Previous studies have reported an increased risk of hospital-treated deliberate self-harm (DSH) in offspring who have lost a parent, but inconclusive findings regarding differences between loss from suicide and accidents. The present study aimed to investigate the association between parental death by external causes before age 18 and hospital-treated DSH, and potential differences between different accidents and suicide. This nested-case–control study was based on data from longitudinal Norwegian registers. Subjects comprised 12,526 people born between 1970 and 2003 who received acute somatic treatment because of DSH at hospitals and associated services between 2008 and 2013 (cases), and 222,362 controls matched for gender and date of birth with no recorded DSH treatment. Information concerning deceased parent’s death and offspring’s DSH treatment and socioeconomic data was merged. Data were analysed with conditional logistic regression.

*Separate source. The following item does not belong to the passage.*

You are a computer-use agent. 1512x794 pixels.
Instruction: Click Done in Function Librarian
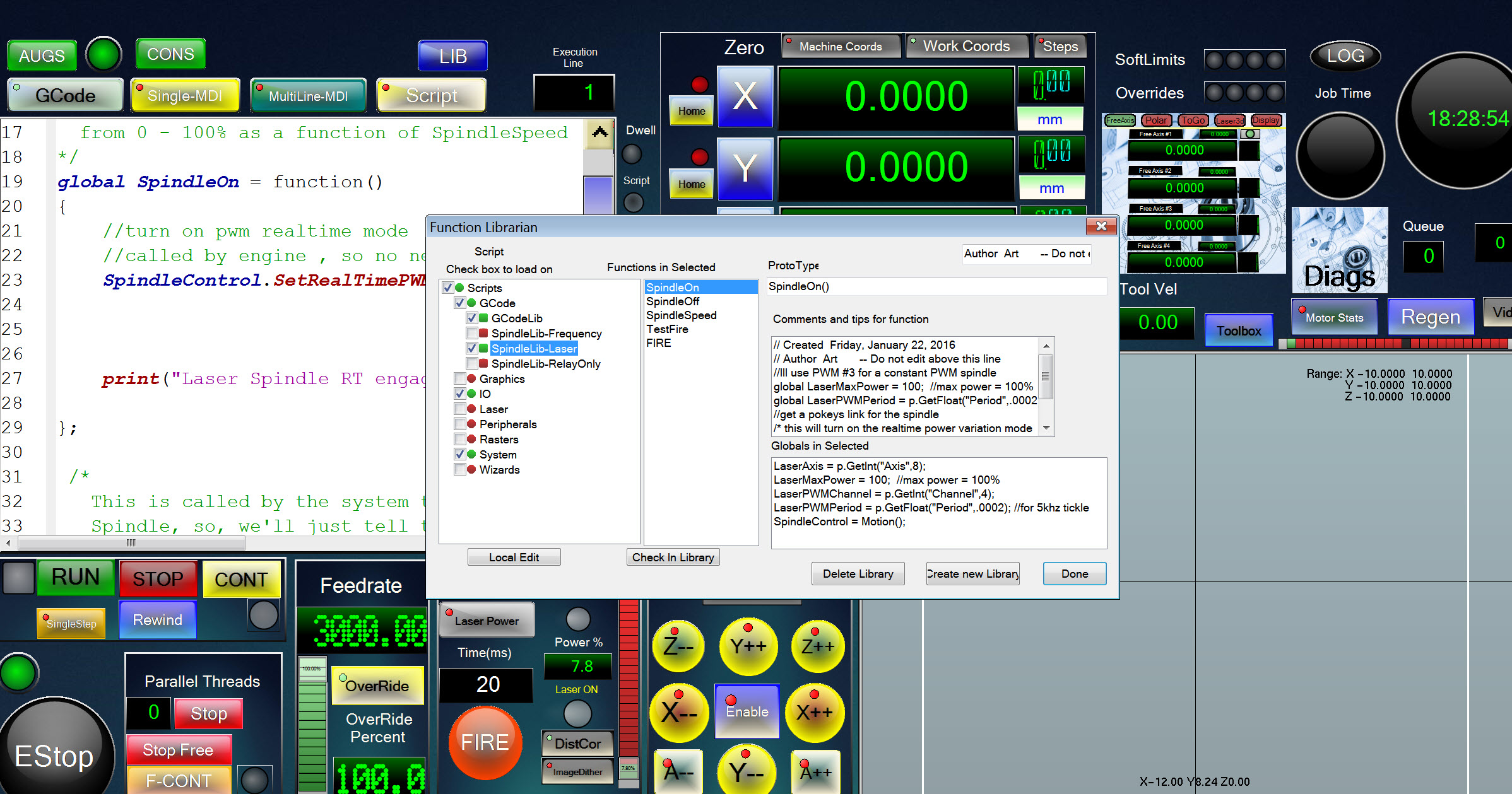pyautogui.click(x=1074, y=573)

Results indicated that offspring who had lost a parent to suicide (OR 2.32, 95% CI 1.92–2.80) and death by accidents such as falls, poisoning, and drowning (OR 1.79, 95% CI 1.38–2.33) had a significantly increased risk of hospital-treated DSH compared to offspring who had not experienced such loss. Parental bereavement from transport accidents and other external causes were not associated with significantly increased risks. No differences were evident for different genders of deceased, ages at bereavement, or genders of bereaved. The improved identification of bereaved offspring at particular risk of hospital-treated DSH should be utilized to implement effective prevention and treatment programs in specialist healthcare aimed at the individuals at highest risk.